Ai sensi dell’art. 56 del d.lgs. n. 29 del 1993, come modificato dal d.lgs. n. 80 del 1998, tutte le mansioni ascrivibili a ciascuna categoria, in quanto professionalmente equivalenti, sono esigibili. L’assegnazione di mansioni equivalenti costituisce a tto di esercizio del potere determinativo dell’oggetto del contratto di lavoro.
L’assegnazione temporanea di mansioni proprie della categoria immediatamente superiore costituisce il solo atto lecito di esercizio del potere modificativo. Essa, fino a diversa disciplina contrattuale, è regolata dai commi 24 dell’art. 56 del D. Lgs. n. 29 del 1993 come modificato dal D. Lgs. n. 80 del 1998.
Le categorie sono individuate mediante le declaratorie riportate nell’allegato A, che descrivono l’insieme dei requisiti professionali
necessari per lo svolgimento delle mansioni pertinenti a ciascuna di esse.
I profili descrivono il contenuto professionale delle attribuzioni proprie della categoria. Nell’allegato A sono riportati, a titolo esemplificativo, alcuni profili relativi a ciascuna categoria.

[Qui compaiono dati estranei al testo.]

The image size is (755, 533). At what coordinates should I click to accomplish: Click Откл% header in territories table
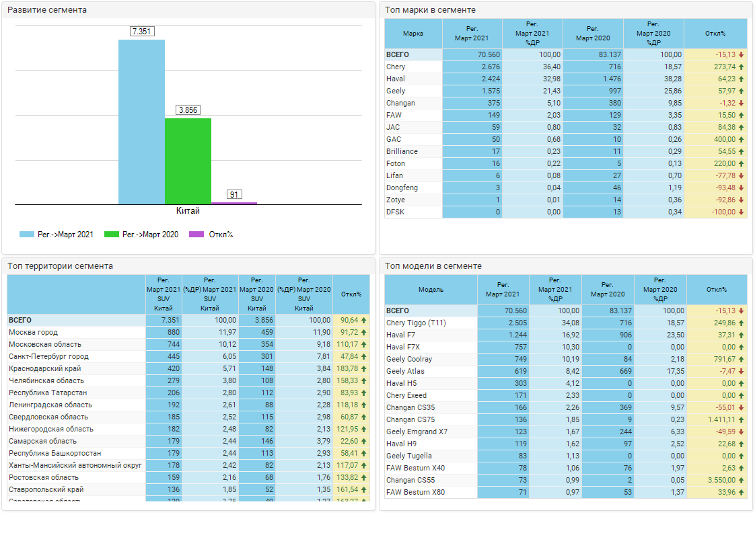point(351,294)
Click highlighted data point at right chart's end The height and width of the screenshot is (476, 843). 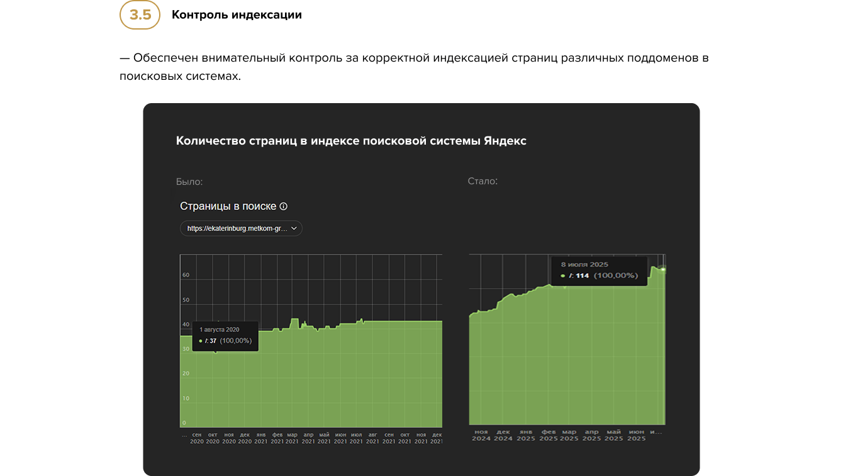(663, 270)
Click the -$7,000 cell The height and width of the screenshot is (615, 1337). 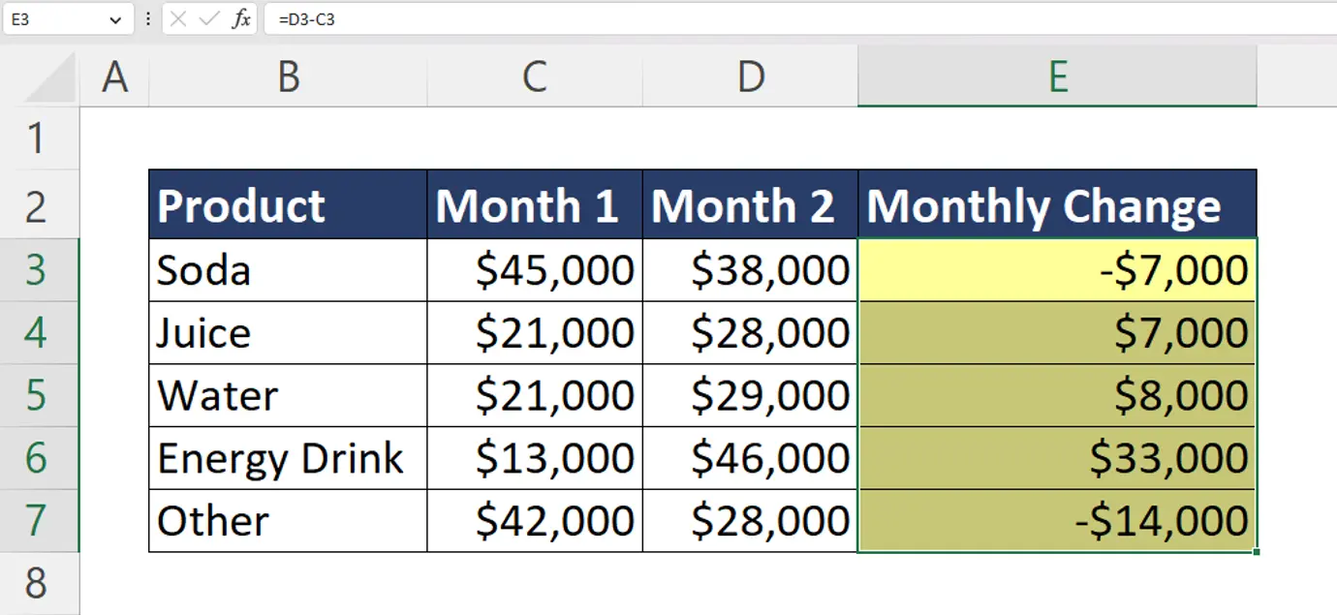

Gli enti, in relazione al proprio modello organizzativo, identificano i profili professionali non individuati nell’allegato A o aventi contenuti professionali diversi rispetto ad essi e li collocano nelle corrispondenti categorie nel rispetto delle relative declaratorie, utilizzando in via analogica i contenuti delle mansioni dei profili indicati a titolo semplificativo nell’allegato A.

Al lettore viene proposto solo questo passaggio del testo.